Problem statement: Transcribe the records below exactly, from their first line through the line containing "is (499, 281).". Omit every line after it.
++++ Data supplied ++++
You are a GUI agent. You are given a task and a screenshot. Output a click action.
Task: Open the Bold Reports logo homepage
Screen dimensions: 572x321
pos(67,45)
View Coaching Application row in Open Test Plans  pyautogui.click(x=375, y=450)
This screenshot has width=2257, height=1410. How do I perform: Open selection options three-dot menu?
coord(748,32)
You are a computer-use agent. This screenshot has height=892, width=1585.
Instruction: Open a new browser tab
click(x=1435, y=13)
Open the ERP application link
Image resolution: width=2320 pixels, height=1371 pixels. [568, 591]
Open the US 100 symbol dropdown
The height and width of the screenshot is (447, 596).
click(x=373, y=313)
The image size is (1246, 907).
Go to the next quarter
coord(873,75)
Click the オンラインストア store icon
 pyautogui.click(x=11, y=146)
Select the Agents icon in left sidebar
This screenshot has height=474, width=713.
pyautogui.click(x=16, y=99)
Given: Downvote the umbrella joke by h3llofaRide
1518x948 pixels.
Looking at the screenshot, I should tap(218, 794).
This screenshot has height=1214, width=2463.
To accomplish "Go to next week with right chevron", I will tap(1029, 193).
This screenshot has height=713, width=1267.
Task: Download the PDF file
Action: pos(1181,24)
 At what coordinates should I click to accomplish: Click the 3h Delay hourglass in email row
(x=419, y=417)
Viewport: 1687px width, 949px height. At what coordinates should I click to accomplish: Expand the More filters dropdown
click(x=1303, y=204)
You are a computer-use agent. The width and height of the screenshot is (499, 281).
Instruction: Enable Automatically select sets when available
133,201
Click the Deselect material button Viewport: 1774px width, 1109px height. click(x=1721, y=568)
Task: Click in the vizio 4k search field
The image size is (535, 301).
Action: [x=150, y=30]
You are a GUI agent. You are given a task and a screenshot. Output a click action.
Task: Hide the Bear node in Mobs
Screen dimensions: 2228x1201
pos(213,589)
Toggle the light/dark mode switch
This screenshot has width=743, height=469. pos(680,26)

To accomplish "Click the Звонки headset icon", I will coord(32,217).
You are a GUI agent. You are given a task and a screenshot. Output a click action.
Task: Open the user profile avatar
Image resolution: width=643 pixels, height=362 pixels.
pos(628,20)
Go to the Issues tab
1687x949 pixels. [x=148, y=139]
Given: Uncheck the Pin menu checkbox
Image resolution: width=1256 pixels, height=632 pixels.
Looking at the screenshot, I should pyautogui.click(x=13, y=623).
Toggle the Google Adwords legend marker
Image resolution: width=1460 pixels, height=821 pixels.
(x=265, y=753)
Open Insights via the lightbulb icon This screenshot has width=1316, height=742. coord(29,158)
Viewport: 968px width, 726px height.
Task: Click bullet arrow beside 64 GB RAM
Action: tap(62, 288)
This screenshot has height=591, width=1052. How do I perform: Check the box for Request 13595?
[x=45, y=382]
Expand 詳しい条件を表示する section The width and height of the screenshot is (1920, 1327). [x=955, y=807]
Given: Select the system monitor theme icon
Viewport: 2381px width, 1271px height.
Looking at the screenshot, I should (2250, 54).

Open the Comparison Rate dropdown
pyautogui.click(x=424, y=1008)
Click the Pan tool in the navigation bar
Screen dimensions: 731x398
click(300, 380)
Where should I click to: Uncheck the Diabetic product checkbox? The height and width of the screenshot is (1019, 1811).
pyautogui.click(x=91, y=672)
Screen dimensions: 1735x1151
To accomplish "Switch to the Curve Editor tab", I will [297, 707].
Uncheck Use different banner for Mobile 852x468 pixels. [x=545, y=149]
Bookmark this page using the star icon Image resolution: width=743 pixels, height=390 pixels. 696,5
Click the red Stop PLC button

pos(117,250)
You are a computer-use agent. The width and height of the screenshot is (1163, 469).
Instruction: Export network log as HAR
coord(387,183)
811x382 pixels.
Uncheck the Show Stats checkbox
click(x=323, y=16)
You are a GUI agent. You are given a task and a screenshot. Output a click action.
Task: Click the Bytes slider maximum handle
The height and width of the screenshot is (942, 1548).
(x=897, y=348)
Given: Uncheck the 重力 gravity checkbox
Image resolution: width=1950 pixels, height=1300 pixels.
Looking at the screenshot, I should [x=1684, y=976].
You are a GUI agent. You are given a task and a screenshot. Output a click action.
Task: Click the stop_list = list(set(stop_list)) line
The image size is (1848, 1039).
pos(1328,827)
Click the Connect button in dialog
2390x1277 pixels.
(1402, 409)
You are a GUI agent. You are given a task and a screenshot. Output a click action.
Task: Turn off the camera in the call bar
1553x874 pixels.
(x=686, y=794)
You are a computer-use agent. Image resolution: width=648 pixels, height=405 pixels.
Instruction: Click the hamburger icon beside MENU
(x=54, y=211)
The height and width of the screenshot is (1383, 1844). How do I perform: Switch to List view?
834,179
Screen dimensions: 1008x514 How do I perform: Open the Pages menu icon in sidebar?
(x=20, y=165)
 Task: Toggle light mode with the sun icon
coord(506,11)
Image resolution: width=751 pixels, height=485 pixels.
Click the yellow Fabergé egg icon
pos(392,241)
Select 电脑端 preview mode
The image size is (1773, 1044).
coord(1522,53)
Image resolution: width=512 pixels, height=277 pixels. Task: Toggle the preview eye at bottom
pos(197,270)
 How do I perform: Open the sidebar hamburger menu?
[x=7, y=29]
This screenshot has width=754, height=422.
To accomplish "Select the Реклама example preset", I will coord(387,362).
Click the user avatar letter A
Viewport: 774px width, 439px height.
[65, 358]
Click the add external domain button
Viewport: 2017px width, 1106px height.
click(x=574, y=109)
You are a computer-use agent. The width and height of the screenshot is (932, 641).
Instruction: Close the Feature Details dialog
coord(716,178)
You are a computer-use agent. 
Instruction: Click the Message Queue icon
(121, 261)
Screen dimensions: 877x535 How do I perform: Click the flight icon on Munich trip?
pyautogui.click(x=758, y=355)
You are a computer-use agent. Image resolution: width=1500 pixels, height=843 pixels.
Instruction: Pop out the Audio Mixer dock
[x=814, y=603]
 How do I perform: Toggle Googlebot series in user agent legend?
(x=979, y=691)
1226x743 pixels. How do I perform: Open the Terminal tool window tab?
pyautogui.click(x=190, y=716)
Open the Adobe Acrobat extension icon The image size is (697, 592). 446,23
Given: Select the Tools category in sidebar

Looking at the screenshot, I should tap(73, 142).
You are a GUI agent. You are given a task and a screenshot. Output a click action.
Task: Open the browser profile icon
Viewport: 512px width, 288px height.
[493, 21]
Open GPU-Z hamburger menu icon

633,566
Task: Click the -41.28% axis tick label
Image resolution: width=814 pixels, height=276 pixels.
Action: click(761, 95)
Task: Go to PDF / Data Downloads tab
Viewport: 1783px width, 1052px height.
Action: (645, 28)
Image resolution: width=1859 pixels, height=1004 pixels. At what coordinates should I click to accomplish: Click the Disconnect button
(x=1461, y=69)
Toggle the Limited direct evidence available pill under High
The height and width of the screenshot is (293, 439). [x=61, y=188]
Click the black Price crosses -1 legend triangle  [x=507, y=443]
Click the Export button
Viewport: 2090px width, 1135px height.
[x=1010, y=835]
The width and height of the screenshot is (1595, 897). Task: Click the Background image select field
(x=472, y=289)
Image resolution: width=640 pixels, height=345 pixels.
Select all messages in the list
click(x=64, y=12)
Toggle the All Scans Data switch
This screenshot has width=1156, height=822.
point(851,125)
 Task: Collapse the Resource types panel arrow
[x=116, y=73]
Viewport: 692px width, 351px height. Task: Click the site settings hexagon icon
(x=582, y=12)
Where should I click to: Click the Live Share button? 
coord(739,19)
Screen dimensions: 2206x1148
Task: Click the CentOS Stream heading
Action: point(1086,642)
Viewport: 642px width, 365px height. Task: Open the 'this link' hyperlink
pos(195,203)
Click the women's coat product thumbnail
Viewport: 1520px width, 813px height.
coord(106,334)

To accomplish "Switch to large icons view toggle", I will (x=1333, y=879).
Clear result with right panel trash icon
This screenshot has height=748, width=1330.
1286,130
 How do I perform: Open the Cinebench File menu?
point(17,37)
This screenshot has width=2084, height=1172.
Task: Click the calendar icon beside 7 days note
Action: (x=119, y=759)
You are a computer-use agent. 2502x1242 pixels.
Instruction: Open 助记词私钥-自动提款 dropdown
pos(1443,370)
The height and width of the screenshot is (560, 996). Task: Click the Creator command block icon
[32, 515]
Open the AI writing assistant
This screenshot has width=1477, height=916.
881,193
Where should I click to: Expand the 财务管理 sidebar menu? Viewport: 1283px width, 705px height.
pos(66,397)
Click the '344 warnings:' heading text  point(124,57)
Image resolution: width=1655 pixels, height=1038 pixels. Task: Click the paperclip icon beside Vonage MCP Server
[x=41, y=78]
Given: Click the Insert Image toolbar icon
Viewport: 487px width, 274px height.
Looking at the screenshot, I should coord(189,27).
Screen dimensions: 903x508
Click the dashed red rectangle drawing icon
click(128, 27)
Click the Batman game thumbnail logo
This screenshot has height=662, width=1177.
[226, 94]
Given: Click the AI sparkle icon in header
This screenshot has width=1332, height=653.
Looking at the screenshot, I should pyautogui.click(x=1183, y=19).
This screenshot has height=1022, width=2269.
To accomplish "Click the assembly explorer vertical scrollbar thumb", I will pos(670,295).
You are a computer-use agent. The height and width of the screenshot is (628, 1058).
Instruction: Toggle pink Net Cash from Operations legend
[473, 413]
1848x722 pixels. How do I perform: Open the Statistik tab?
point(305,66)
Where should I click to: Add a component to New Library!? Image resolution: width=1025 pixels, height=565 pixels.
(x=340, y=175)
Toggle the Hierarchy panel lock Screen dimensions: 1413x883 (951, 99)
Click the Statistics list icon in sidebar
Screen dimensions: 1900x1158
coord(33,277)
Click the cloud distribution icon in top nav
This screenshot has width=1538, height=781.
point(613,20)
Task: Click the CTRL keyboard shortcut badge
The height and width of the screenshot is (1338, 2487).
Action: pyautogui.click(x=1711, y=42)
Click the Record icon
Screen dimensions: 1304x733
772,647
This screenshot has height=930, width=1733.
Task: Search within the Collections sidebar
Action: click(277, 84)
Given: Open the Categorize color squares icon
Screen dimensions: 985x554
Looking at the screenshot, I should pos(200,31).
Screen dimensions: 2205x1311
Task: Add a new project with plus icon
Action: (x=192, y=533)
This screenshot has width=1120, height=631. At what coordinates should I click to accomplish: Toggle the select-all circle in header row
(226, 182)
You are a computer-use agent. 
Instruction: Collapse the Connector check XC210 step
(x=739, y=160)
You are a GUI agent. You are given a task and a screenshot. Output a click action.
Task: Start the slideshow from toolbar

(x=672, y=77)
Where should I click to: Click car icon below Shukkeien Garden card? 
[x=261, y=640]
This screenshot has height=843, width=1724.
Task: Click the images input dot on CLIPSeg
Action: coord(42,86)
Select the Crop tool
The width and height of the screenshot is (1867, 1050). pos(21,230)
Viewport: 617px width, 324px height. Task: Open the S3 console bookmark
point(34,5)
++++
Your solution:
You are a GUI agent. You are given a task and a screenshot. Output a click action.
Task: Open the Bold Reports logo homepage
Screen dimensions: 572x321
pos(67,45)
View Coaching Application row in Open Test Plans  pyautogui.click(x=375, y=450)
This screenshot has width=2257, height=1410. How do I perform: Open selection options three-dot menu?
coord(748,32)
You are a computer-use agent. This screenshot has height=892, width=1585.
Instruction: Open a new browser tab
click(x=1435, y=13)
Open the ERP application link
Image resolution: width=2320 pixels, height=1371 pixels. [568, 591]
Open the US 100 symbol dropdown
The height and width of the screenshot is (447, 596).
click(x=373, y=313)
The image size is (1246, 907).
Go to the next quarter
coord(873,75)
Click the オンラインストア store icon
 pyautogui.click(x=11, y=146)
Select the Agents icon in left sidebar
This screenshot has height=474, width=713.
pyautogui.click(x=16, y=99)
Given: Downvote the umbrella joke by h3llofaRide
1518x948 pixels.
Looking at the screenshot, I should tap(218, 794).
This screenshot has height=1214, width=2463.
To accomplish "Go to next week with right chevron", I will tap(1029, 193).
This screenshot has height=713, width=1267.
Task: Download the PDF file
Action: pos(1181,24)
 At what coordinates should I click to accomplish: Click the 3h Delay hourglass in email row
(x=419, y=417)
Viewport: 1687px width, 949px height. At what coordinates should I click to accomplish: Expand the More filters dropdown
click(x=1303, y=204)
You are a computer-use agent. The width and height of the screenshot is (499, 281).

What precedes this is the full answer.